> **What you will do**:
Entries follow. Give back exactly the lines starting at the one containing "The width and height of the screenshot is (1528, 784)." and ending at the one containing "You are a computer-use agent. This", and no other lines.
Records supplied section start
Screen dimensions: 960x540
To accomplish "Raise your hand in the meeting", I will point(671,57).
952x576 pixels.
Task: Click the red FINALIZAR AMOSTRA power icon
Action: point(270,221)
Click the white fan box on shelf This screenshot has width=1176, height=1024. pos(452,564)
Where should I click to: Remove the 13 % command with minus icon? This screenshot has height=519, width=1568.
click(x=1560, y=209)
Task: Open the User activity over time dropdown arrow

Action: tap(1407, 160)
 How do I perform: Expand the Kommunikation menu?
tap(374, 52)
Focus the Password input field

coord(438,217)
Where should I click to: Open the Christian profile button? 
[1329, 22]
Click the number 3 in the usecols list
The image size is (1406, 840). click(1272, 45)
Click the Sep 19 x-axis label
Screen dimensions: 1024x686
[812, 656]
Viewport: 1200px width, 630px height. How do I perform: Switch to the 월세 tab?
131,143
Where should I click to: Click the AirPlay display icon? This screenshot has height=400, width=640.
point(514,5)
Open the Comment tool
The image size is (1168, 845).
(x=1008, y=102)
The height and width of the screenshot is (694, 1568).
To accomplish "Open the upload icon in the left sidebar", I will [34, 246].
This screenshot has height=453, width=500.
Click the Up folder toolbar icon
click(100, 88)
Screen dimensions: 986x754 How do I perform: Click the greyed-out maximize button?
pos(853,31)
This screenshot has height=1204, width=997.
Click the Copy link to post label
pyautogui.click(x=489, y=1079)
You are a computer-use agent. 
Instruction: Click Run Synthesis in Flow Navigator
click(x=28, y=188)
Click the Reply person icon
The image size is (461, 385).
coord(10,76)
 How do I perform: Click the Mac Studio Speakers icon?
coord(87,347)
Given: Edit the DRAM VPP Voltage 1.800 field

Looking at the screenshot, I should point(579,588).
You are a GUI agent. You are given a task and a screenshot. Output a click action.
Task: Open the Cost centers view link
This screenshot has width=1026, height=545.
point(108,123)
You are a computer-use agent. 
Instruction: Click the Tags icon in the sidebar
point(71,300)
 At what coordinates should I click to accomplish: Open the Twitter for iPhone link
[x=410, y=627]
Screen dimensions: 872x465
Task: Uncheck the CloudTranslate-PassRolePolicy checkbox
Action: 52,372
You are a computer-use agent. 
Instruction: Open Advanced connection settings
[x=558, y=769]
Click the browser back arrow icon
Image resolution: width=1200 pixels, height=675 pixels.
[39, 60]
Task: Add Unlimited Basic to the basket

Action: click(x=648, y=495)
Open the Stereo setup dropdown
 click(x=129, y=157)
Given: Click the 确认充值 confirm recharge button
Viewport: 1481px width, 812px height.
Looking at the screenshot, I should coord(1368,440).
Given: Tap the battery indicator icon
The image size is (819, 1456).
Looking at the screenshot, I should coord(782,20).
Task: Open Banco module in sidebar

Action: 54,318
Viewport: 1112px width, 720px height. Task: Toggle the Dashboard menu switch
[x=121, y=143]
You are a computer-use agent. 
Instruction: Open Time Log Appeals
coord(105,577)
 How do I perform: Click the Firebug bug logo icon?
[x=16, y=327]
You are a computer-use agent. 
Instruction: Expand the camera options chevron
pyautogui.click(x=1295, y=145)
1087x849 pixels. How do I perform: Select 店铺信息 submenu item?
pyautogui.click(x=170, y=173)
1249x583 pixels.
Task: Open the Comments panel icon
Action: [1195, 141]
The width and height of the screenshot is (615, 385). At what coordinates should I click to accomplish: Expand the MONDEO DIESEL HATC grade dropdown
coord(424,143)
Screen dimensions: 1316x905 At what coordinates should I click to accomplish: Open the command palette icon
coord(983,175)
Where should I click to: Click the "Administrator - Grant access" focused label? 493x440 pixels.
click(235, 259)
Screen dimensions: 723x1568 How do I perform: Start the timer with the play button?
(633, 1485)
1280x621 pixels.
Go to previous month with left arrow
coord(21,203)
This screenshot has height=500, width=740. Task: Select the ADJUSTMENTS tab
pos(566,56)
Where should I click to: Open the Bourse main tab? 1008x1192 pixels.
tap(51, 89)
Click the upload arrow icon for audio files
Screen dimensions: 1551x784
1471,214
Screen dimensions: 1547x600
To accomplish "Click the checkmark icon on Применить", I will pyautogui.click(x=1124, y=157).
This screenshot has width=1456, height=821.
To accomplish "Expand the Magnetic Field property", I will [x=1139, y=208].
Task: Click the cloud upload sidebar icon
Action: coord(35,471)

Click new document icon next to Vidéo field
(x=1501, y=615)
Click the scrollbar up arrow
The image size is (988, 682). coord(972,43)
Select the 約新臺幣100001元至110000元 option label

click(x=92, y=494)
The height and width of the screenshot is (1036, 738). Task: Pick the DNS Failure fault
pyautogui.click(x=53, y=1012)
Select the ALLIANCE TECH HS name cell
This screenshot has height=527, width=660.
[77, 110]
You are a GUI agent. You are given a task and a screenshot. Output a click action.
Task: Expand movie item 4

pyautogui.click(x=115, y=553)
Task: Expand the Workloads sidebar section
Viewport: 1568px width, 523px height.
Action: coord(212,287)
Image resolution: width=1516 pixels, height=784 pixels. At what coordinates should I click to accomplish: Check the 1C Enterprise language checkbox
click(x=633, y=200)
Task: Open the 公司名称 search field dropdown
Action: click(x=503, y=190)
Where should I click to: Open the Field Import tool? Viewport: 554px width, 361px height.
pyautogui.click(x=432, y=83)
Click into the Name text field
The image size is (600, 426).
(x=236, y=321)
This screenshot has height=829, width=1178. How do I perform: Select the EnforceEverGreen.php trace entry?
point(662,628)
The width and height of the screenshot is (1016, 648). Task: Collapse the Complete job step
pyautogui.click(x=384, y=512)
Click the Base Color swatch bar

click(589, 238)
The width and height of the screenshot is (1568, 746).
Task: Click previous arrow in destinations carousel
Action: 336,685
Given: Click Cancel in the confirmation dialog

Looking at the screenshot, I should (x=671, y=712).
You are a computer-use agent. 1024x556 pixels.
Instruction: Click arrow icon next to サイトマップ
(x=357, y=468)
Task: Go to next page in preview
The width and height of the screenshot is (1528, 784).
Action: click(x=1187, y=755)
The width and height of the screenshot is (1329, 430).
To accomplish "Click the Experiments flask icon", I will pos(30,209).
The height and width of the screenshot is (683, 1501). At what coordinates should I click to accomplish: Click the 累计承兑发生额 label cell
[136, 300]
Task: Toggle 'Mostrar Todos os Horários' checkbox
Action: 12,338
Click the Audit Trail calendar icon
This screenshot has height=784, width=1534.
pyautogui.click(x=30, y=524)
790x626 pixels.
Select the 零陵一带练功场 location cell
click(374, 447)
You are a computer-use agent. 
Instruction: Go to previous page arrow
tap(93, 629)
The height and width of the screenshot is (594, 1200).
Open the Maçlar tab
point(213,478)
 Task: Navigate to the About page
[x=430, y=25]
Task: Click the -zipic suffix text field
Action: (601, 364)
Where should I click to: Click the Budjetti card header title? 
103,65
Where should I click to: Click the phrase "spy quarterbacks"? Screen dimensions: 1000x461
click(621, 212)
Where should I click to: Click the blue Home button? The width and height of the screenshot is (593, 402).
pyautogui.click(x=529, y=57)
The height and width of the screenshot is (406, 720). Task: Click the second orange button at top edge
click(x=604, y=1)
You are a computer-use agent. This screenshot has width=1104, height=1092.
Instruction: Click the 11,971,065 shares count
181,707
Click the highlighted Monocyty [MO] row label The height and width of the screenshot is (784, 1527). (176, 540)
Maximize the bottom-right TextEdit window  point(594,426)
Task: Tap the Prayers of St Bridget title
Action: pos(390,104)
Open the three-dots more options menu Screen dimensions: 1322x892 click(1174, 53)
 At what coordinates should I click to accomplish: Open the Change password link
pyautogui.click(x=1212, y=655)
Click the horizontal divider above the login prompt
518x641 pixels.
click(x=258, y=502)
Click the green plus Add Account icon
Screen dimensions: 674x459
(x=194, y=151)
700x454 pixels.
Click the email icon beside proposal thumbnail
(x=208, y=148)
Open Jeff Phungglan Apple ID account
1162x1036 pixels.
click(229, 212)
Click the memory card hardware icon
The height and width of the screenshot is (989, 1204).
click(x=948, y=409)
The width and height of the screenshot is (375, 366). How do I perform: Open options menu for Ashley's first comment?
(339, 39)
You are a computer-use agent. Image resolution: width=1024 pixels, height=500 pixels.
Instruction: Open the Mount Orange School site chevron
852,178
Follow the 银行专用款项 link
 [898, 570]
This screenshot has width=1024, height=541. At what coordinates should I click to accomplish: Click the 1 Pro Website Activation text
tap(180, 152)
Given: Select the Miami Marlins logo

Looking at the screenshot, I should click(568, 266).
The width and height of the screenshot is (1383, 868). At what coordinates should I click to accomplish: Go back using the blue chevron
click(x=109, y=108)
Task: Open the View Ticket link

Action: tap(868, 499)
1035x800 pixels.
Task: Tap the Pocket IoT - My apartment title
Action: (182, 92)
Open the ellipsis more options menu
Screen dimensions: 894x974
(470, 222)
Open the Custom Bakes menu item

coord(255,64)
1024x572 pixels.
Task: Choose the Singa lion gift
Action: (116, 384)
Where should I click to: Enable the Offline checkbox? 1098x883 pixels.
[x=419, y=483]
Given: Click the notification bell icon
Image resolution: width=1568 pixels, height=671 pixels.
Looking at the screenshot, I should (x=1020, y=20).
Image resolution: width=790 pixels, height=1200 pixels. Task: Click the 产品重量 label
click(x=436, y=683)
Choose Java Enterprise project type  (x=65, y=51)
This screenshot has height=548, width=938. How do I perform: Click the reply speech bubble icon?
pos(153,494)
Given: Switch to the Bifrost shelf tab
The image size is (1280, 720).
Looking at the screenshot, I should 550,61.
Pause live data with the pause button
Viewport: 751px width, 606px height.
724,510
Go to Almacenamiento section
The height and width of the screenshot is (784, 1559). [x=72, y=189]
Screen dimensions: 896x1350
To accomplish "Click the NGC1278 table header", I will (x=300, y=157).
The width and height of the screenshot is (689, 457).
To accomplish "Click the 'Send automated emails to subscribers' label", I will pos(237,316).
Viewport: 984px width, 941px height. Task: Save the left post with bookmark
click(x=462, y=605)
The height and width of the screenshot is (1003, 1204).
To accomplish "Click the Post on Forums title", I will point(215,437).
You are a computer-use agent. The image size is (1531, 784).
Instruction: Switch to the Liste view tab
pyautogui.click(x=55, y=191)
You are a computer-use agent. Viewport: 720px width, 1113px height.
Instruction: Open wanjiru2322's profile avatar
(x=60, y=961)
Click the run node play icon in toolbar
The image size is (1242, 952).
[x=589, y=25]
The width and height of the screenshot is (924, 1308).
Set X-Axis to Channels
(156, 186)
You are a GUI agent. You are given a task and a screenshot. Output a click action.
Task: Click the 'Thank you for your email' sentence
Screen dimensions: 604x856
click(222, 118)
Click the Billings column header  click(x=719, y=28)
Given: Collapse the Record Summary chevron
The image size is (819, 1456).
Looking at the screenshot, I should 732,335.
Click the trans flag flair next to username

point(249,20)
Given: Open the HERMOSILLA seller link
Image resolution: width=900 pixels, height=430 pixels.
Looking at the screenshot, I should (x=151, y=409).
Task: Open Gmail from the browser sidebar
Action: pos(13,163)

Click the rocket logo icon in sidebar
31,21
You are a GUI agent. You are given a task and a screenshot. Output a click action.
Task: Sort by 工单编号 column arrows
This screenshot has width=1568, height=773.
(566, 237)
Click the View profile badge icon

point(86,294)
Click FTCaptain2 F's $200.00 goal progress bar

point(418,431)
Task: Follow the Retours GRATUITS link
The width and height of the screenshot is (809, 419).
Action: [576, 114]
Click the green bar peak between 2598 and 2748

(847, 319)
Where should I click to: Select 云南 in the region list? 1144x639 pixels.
Records supplied section end
> **Task result**:
The width and height of the screenshot is (1528, 784).
Action: click(x=1187, y=755)
The width and height of the screenshot is (1329, 430).
To accomplish "Click the Experiments flask icon", I will pos(30,209).
The height and width of the screenshot is (683, 1501). At what coordinates should I click to accomplish: Click the 累计承兑发生额 label cell
[136, 300]
Task: Toggle 'Mostrar Todos os Horários' checkbox
Action: 12,338
Click the Audit Trail calendar icon
This screenshot has height=784, width=1534.
pyautogui.click(x=30, y=524)
790x626 pixels.
Select the 零陵一带练功场 location cell
click(374, 447)
You are a computer-use agent. 
Instruction: Go to previous page arrow
tap(93, 629)
The height and width of the screenshot is (594, 1200).
Open the Maçlar tab
point(213,478)
 Task: Navigate to the About page
[x=430, y=25]
Task: Click the -zipic suffix text field
Action: (601, 364)
Where should I click to: Click the Budjetti card header title? 
103,65
Where should I click to: Click the phrase "spy quarterbacks"? Screen dimensions: 1000x461
click(621, 212)
Where should I click to: Click the blue Home button? The width and height of the screenshot is (593, 402).
pyautogui.click(x=529, y=57)
The height and width of the screenshot is (406, 720). Task: Click the second orange button at top edge
click(x=604, y=1)
You are a computer-use agent. This screenshot has width=1104, height=1092.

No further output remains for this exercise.